• **WHAT YOU HAVE TO DO**
The lines from the start of the records below through the line containing "Open the Yapı" are to be copied exactly, both ends included, with nothing added.

(Beginning of PROVIDED DATA)

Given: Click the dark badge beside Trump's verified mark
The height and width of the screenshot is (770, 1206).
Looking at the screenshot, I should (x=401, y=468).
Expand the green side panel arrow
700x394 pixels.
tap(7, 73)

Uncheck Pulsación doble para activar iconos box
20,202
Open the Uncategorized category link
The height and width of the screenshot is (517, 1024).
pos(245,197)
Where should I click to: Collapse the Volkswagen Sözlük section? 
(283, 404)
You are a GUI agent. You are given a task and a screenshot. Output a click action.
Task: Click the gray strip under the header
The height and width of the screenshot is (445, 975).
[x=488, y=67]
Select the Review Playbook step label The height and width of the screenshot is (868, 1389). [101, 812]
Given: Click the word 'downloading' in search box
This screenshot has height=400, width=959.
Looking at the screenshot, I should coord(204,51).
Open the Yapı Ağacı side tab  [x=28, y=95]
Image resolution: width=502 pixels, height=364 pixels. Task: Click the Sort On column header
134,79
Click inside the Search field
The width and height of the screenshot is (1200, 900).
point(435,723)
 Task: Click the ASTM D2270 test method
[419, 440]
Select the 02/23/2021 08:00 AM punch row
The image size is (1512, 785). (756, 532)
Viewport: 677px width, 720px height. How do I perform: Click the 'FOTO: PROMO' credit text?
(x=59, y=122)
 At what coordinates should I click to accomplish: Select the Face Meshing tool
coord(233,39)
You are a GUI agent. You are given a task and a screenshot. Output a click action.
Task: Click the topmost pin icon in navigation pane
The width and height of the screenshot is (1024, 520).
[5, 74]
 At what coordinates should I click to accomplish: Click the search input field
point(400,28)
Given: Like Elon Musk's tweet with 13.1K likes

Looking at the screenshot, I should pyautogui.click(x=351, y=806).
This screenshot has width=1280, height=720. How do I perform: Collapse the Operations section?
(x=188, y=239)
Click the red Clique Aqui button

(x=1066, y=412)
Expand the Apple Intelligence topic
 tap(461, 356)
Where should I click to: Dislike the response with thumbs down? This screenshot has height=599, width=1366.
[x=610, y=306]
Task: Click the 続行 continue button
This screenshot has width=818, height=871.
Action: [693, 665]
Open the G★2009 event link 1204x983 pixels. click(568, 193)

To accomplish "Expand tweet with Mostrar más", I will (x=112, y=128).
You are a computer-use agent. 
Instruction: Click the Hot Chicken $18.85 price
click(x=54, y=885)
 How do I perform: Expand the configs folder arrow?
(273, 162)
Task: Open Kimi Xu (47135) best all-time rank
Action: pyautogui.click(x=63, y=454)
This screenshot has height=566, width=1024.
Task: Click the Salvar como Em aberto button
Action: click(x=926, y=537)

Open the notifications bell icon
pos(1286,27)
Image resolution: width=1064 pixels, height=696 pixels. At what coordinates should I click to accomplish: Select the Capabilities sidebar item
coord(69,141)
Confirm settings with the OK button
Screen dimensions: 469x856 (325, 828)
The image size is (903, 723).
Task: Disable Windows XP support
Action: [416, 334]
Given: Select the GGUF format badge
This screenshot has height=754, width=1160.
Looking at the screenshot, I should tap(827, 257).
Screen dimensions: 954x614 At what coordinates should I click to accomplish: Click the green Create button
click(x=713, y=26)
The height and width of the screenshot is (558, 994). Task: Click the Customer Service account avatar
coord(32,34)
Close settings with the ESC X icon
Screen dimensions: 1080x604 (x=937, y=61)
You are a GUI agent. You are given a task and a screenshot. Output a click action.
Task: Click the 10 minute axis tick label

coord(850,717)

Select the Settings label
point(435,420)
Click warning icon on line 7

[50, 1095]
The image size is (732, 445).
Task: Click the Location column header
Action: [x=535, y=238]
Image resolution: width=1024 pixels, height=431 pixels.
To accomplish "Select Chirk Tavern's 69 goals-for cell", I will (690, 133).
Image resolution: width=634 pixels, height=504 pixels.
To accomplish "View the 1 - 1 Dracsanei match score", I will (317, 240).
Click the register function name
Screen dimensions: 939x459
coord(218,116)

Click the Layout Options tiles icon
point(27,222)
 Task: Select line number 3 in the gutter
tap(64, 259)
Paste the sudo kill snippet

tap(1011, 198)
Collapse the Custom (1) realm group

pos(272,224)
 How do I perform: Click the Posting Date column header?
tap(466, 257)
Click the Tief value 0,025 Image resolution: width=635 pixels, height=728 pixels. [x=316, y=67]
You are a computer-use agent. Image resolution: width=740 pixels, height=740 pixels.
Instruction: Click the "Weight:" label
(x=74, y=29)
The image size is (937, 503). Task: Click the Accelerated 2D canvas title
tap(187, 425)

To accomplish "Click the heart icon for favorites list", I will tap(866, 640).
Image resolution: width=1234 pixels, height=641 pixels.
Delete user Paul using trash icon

(End of PROVIDED DATA)

• **RESULT OF THE TASK**
Given: Click the dark badge beside Trump's verified mark
The height and width of the screenshot is (770, 1206).
Looking at the screenshot, I should (x=401, y=468).
Expand the green side panel arrow
700x394 pixels.
tap(7, 73)

Uncheck Pulsación doble para activar iconos box
20,202
Open the Uncategorized category link
The height and width of the screenshot is (517, 1024).
pos(245,197)
Where should I click to: Collapse the Volkswagen Sözlük section? 
(283, 404)
You are a GUI agent. You are given a task and a screenshot. Output a click action.
Task: Click the gray strip under the header
The height and width of the screenshot is (445, 975).
[x=488, y=67]
Select the Review Playbook step label The height and width of the screenshot is (868, 1389). [101, 812]
Given: Click the word 'downloading' in search box
This screenshot has height=400, width=959.
Looking at the screenshot, I should coord(204,51).
Open the Yapı Ağacı side tab  [x=28, y=95]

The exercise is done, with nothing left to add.